I waited for his report, I did my research, I went back to my own doctor to ask what to do. I was told injection first and hope for the best. So off I trundled today to have the injection. It was the same doctor today...
So I saw a smile in his eyes as he walked through the door, his mask hid the rest. I smiled in return, though I know it didn’t reach my eyes. “Ah the lady who feels nothing! Well you’re going to feel this!” So we idly chatted, he prepped me, explained what was to happen. I saw the needle, the size of it, looked where he had said it was going to go. He told me to look away, I didn’t. I saw him poke it in, how deep it went as he guided it with the imaging machine, watched the screen and watched the needle. He suddenly stopped and said “omg, I’m so sorry, I can stop if it’s hurting”. I looked at him and asked why. “You’re crying.” And I was.
”Oh it doesn’t hurt, please keep going,” was all I could muster. And it didn’t. I barely felt it. How could I tell him that what he was doing wasn’t hurting me, but that what it meant, the pain he was going to take away, that was what was hurting me. That dull ache was going to disappear; that one thing I could depend on making me feel human, alive, real, me - he was taking it away from me. He sat after he was finished, let me put my clothes back on while he turned his back, gave me as much dignity as he could to allow me to gain some bit of composure. I didn’t know what to do with myself, so I sat down again when I was finished assuming he had directions to give me.
He turned and looked at me, but this time his eyes saw ME. There was a softness and a hardness in his, almost a judgement and a gentle sympathy at the same time; a criticism and a concern. I held my breath, waited, and then it came “why did you wait so long to go to your doctor about this?” The answer was simple: “I didn’t go to her about this, I went to her for something else and she noticed the swelling.” He was completely taken aback. He looked down and paused before the next question came, I wasn’t expecting this one: “are you ok?” And I laughed.
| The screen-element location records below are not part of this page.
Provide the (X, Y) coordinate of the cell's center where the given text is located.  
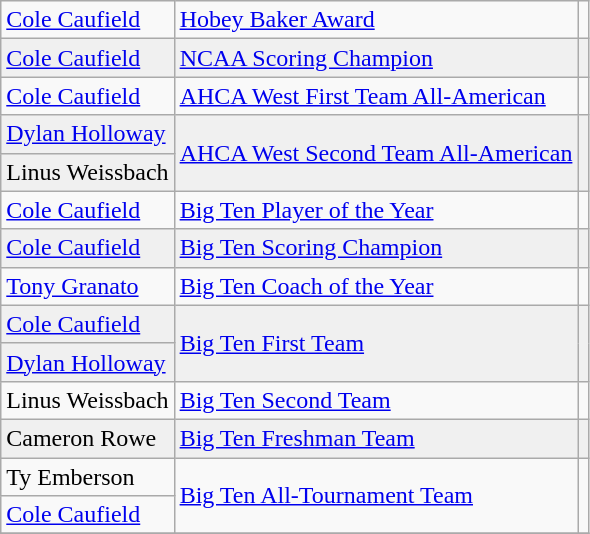
Big Ten All-Tournament Team (376, 496)
Big Ten Player of the Year (376, 210)
Hobey Baker Award (376, 20)
Big Ten Scoring Champion (376, 248)
Ty Emberson (88, 477)
AHCA West Second Team All-American (376, 153)
Cameron Rowe (88, 438)
Big Ten Coach of the Year (376, 286)
Big Ten First Team (376, 343)
NCAA Scoring Champion (376, 58)
Big Ten Second Team (376, 400)
AHCA West First Team All-American (376, 96)
Tony Granato (88, 286)
Big Ten Freshman Team (376, 438)
Output the [X, Y] coordinate of the center of the cell containing the given text.  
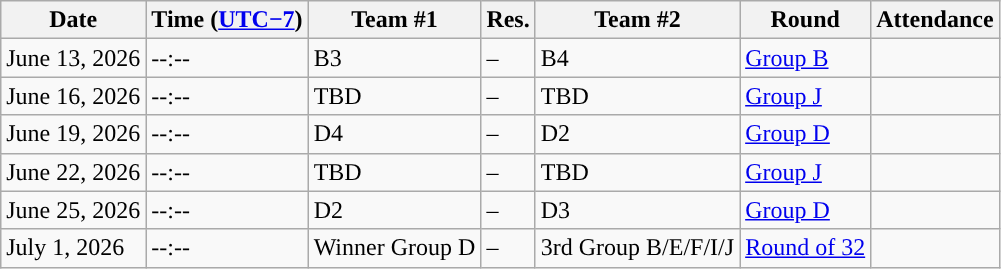
Date [74, 20]
B4 [637, 58]
Time (UTC−7) [227, 20]
D3 [637, 210]
June 16, 2026 [74, 96]
June 13, 2026 [74, 58]
Winner Group D [394, 248]
June 19, 2026 [74, 134]
Attendance [935, 20]
Group B [806, 58]
June 22, 2026 [74, 172]
Round [806, 20]
Team #1 [394, 20]
Round of 32 [806, 248]
July 1, 2026 [74, 248]
Team #2 [637, 20]
Res. [508, 20]
B3 [394, 58]
June 25, 2026 [74, 210]
D4 [394, 134]
3rd Group B/E/F/I/J [637, 248]
Provide the (x, y) coordinate of the cell's center where the given text is located.  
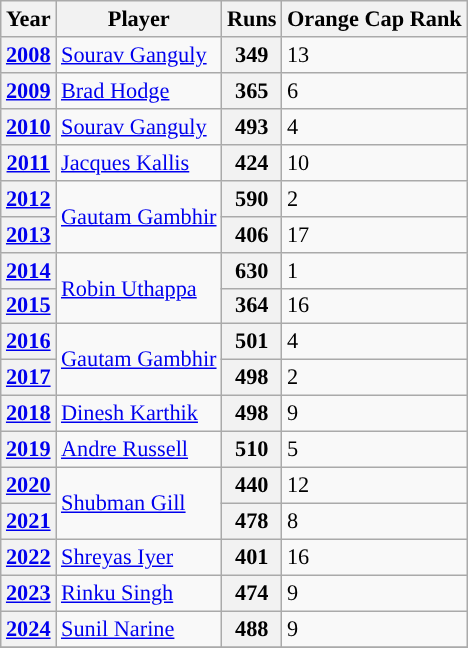
Rinku Singh (139, 593)
Jacques Kallis (139, 162)
364 (252, 306)
Player (139, 19)
2012 (28, 198)
Robin Uthappa (139, 288)
2009 (28, 90)
488 (252, 629)
17 (374, 234)
Year (28, 19)
2020 (28, 485)
2018 (28, 414)
440 (252, 485)
8 (374, 521)
Dinesh Karthik (139, 414)
501 (252, 342)
Orange Cap Rank (374, 19)
2016 (28, 342)
Runs (252, 19)
349 (252, 55)
Andre Russell (139, 450)
493 (252, 126)
630 (252, 270)
406 (252, 234)
365 (252, 90)
Shreyas Iyer (139, 557)
Shubman Gill (139, 503)
2023 (28, 593)
Brad Hodge (139, 90)
1 (374, 270)
590 (252, 198)
2010 (28, 126)
510 (252, 450)
2024 (28, 629)
5 (374, 450)
2019 (28, 450)
12 (374, 485)
10 (374, 162)
2013 (28, 234)
2015 (28, 306)
2008 (28, 55)
2022 (28, 557)
6 (374, 90)
2021 (28, 521)
13 (374, 55)
474 (252, 593)
2011 (28, 162)
Sunil Narine (139, 629)
401 (252, 557)
2017 (28, 378)
478 (252, 521)
2014 (28, 270)
424 (252, 162)
Determine the (X, Y) coordinate at the center of the cell enclosing the given text.  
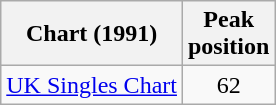
UK Singles Chart (92, 85)
Chart (1991) (92, 34)
62 (228, 85)
Peakposition (228, 34)
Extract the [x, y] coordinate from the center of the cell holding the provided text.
My shoulder was starting to hurt more, he had told me it would, and the Holy Trinity feel powerful when I replied to him: “to someone like you, I’ll never be ok.”
I was leaving the room when he called me back. “Turn up the music so no-one can hear you scream.” I looked back at him, blank and confused. “And when you think you’ve finished screaming, scream some more.” My smile reached my eyes this time, though I quickly dropped my gaze.
I sashayed my way out of that room, down the corridor, out the doors. I tore my mask off my face, skipped back to the car. Spotify was my closest friend all the way home. He was right, and the Holy Trinity loved every divine second of it all.